Ha CHP Aydın mebusu, ha Hüseyin Avni Paşa!

CHP’li Osman Aydın, soyadını aldığı ilin milletvekili, pek bir üzülmekte, iki dizini dövmekteymiş, darbe yapacak komutan kalmadı diye. “Tasfiye ettiler hepsini” derken görenler nerdeyse ağlayacaktı demekteler. Ben köy kahvesinde toplanıp bu beyefendiye kulak verenlerin yalancısıyım!

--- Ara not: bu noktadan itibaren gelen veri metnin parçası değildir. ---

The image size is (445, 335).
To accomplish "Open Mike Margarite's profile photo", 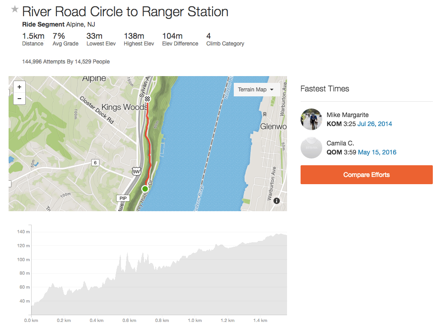I will pyautogui.click(x=311, y=119).
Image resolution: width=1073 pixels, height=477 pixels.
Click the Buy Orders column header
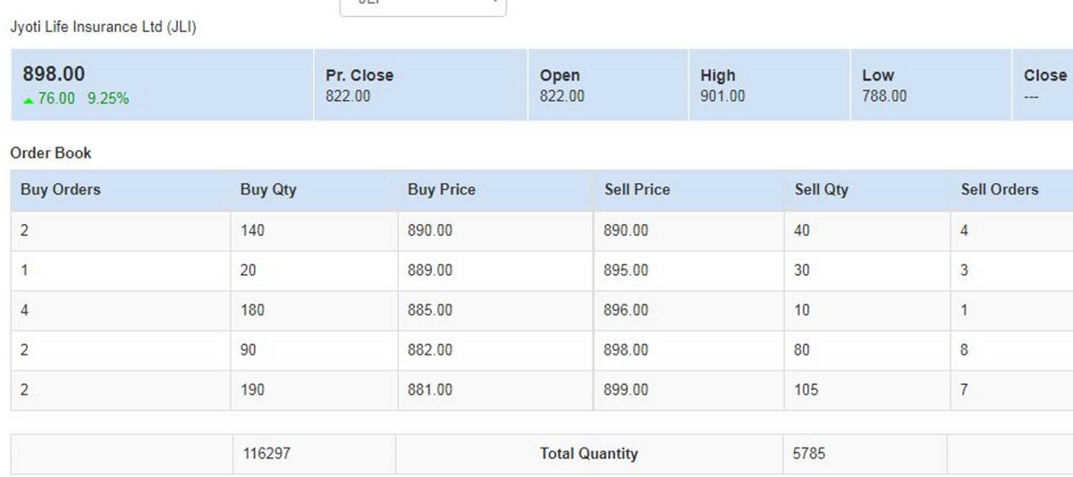61,189
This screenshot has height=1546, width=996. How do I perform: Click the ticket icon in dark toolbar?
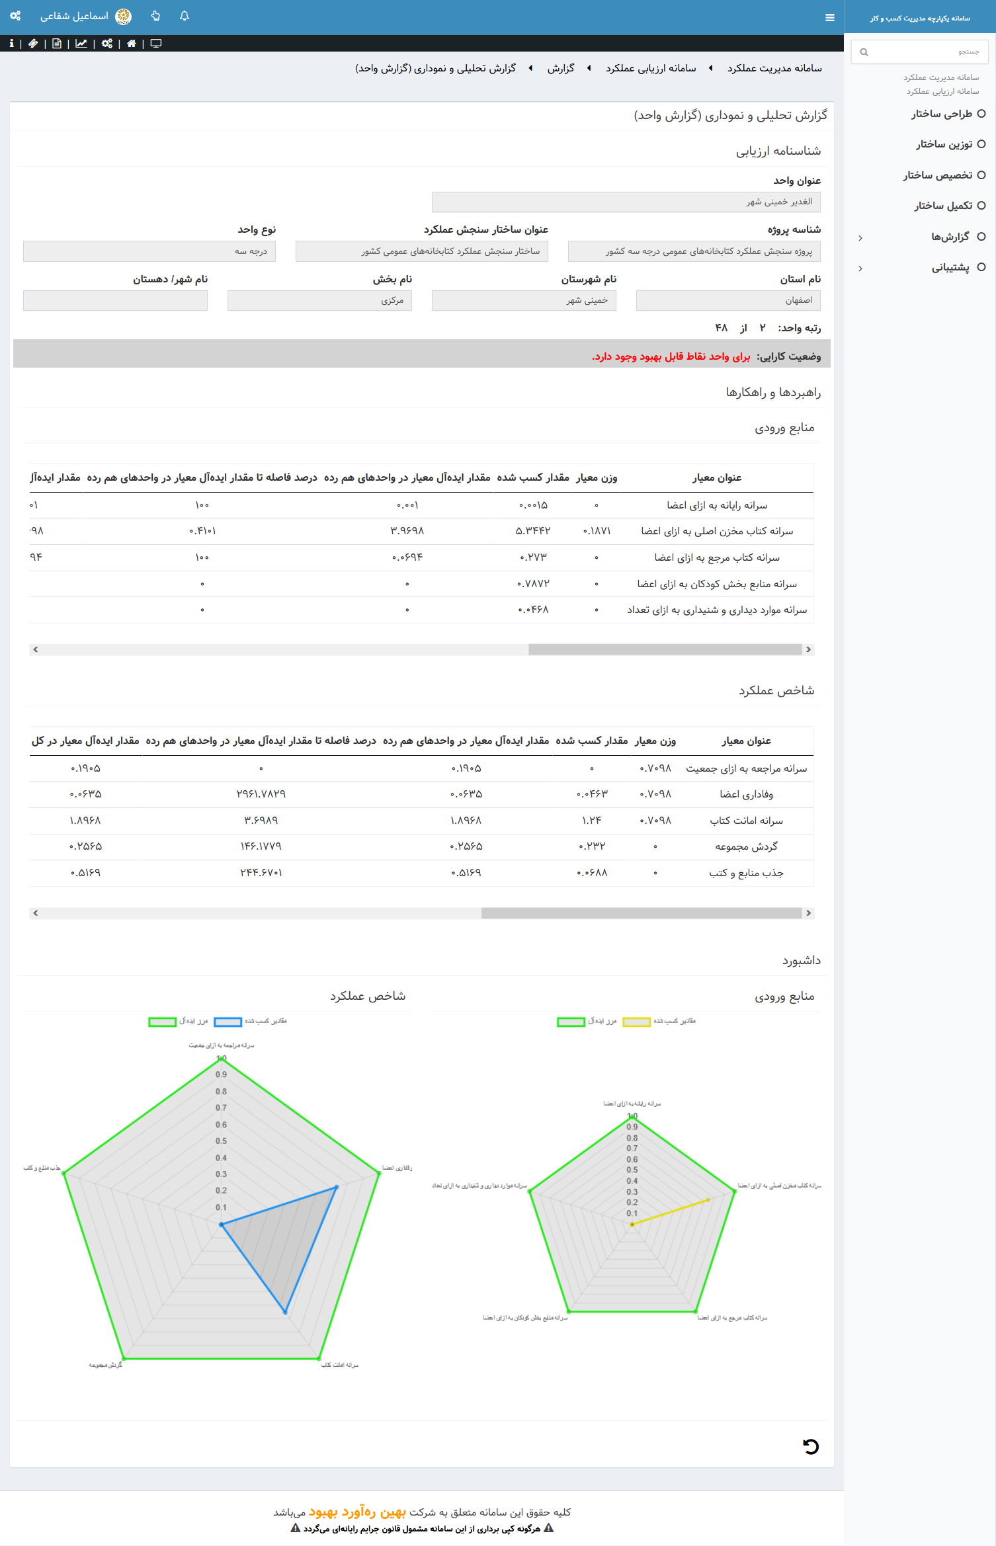tap(33, 44)
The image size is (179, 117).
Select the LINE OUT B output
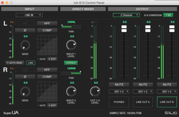click(167, 102)
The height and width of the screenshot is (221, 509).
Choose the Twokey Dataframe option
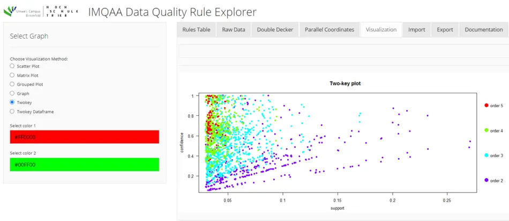pyautogui.click(x=12, y=112)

Yalancısıyım çünkü inanasım gelmiyor halkın oylarıyla gelip duvarında “Egemenlik Kayıtsız Şartsız Milletindir” yazan TBMM’de oturan, bu milletin ödediği vergilerden maaşını, yolluğunu alan, ardından da sandığa tekmeyi basıp, milletin seçtiklerini alaşağı edecek komutan arayan bir milletvekili olabileceğine inanamıyorum!

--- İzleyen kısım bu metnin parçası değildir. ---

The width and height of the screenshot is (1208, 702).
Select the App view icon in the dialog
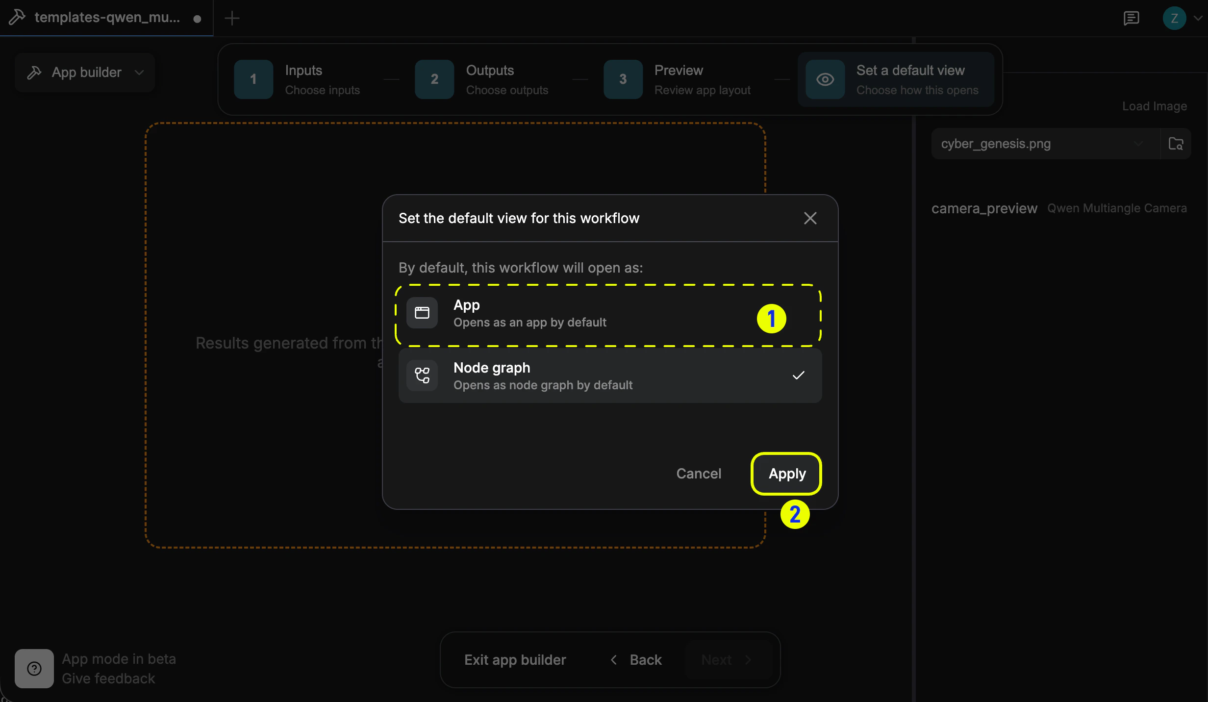422,313
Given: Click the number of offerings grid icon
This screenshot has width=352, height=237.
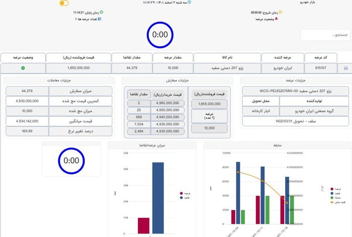Looking at the screenshot, I should point(100,19).
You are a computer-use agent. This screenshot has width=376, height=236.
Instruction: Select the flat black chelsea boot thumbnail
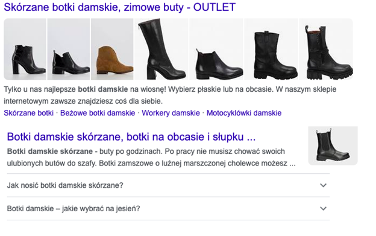coord(216,49)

Osman Bey ve onun gibi düşünenler bana Serasker Hüseyin Avni Paşa’yı hatırlattı. O da, beğenmediği Abdülaziz Han’ı tahttan indirip iktidara V. Murad’ı getirerek dilediğince at oynatacağını sanmıştı. Gerçi Abdülaziz Han’ı tahttan indirdi indirmesine. Yeni padişah piyano çalıp konçerto bestelerken, damarlarını pehlivanlara kestirip öldürttü Abdülaziz Han’ı! Ancak rahmetli sultanın kayınbiraderi Çerkes Hasan’ı hesaba katmamıştı. Çerkes Hasan belinde tabancasıyla Mithad Paşa’nın Beyazıd’daki konağına gitti, orada olduğunu bildiği kaltaban Hüseyin Avni’yi öldürdü.

Yani ihtilalere ve zorbalığa bel bağlayanlar geçici bir süre başarıya ulaşabilirler ama milletin desteğini arkalarına almadıkları sürece sonuç hep hüsrandır. İnönü’nün bir lafı vardır ki, ilginçtir. Her ne kadar rahmetli Bülent Ecevit’in genel başkan koltuğuna oturduğu gün söylemişse de, aslında hem CHP’nin bu günü hem de kendi yaşam öyküsünün bir özetidir sanki: “Bir maceranın başarıya ulaşmış olması onun macera niteliğini ortadan kaldırmaz!” Neyse konu bu değil.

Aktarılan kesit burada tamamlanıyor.